Exar Rosales

Personal information
- Full name: Exar Javier Rosales Sánchez
- Date of birth: 20 May 1984 (age 41)
- Place of birth: Lima, Peru
- Height: 1.81 m (5 ft 11 in)
- Position: Goalkeeper

Youth career
- Academia Cantolao
- Alianza Lima

Senior career*
- Years: Team / Apps / (Gls)
- 2003–2004: Alianza Lima
- 2005: Deportivo Municipal
- 2006: Unión Huaral
- 2006: Universidad San Marcos
- 2007: Sport Boys
- 2007: Juan Aurich
- 2008: Atlético Minero
- 2008: Sport Boys
- 2009–2011: Cienciano / 8 / (0)
- 2012–2013: Los Caimanes / 12 / (2)
- 2013: Atlético Minero / 11 / (1)
- 2014: Municipal / 24 / (4)
- 2015–2017: Comerciantes Unidos / 88 / (14)
- 2018: Juan Aurich / 30 / (4)
- 2019–2020: Ayacucho / 35 / (0)
- 2020–2021: Unión Comercio / 19 / (0)

International career
- 2003: Peru U-17 / 8 / (0)

= Exar Rosales =

Peruvian footballer (born 1984)

Exar Javier Rosales Sánchez (born 20 May 1984) is a Peruvian footballer.
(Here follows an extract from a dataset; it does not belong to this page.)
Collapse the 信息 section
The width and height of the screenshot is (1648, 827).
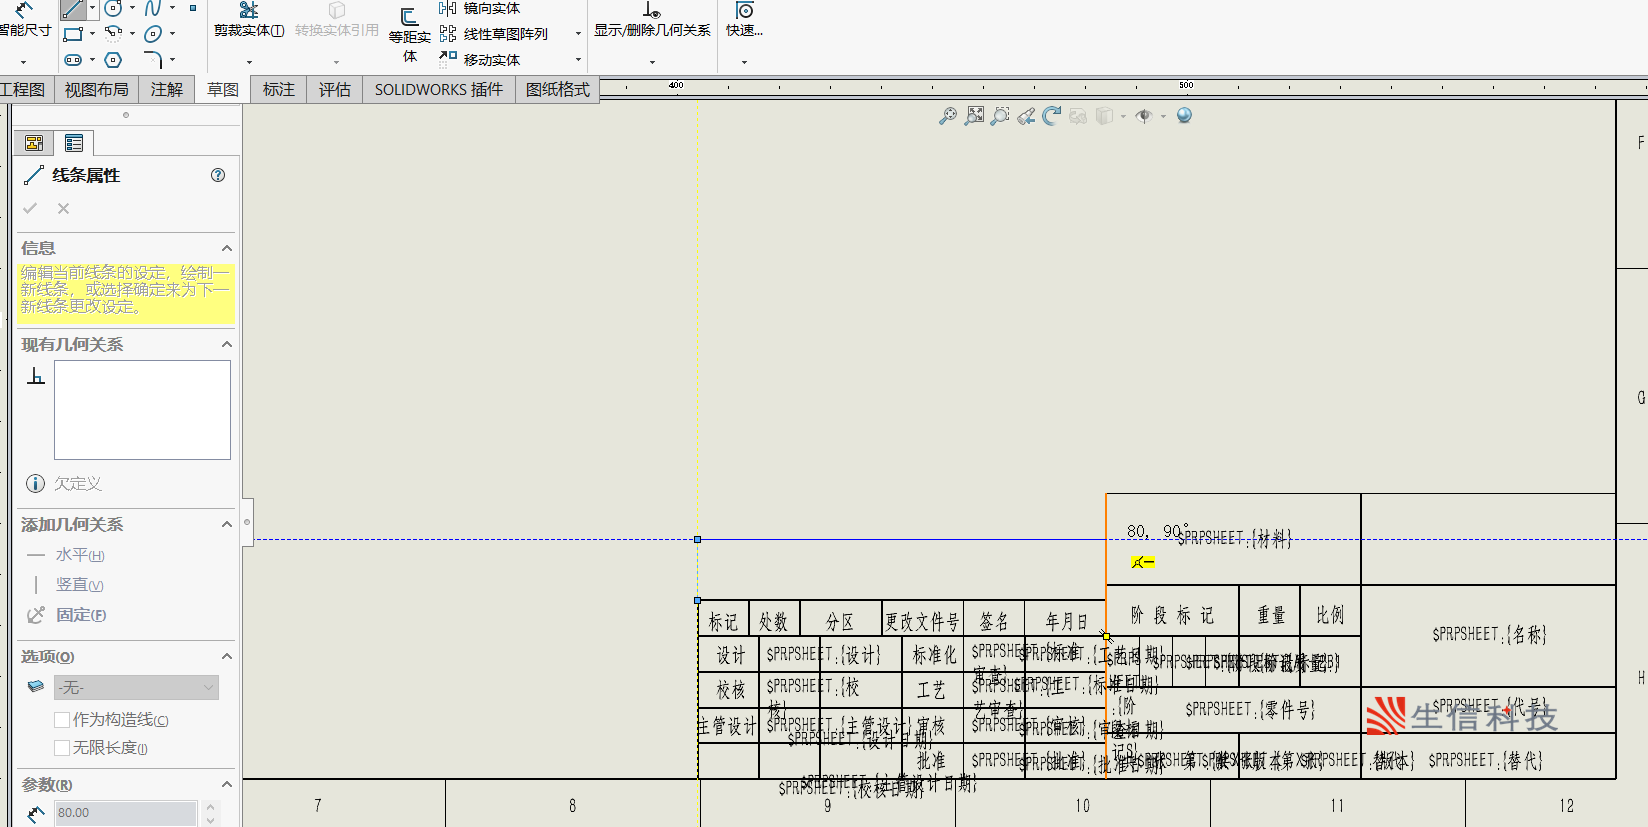point(226,248)

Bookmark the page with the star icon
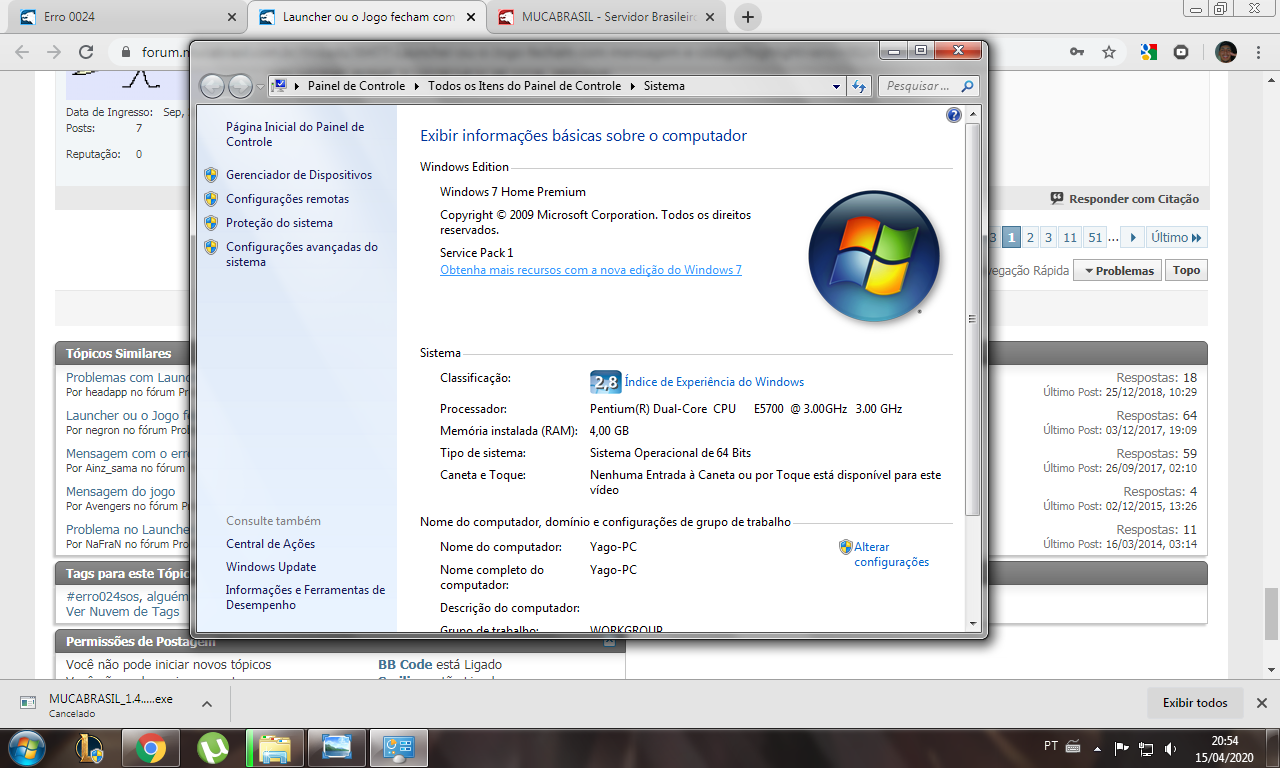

He is a goalscoring goalkeeper, and takes penalties for many of his sides. He is currently serving a match-fixing ban which is in place until 2031.

==International career==
The goalkeeper is former member of the Peru national under-17 football team and presented his team at 2003 XXI Sudamericano Juvenil in Uruguay.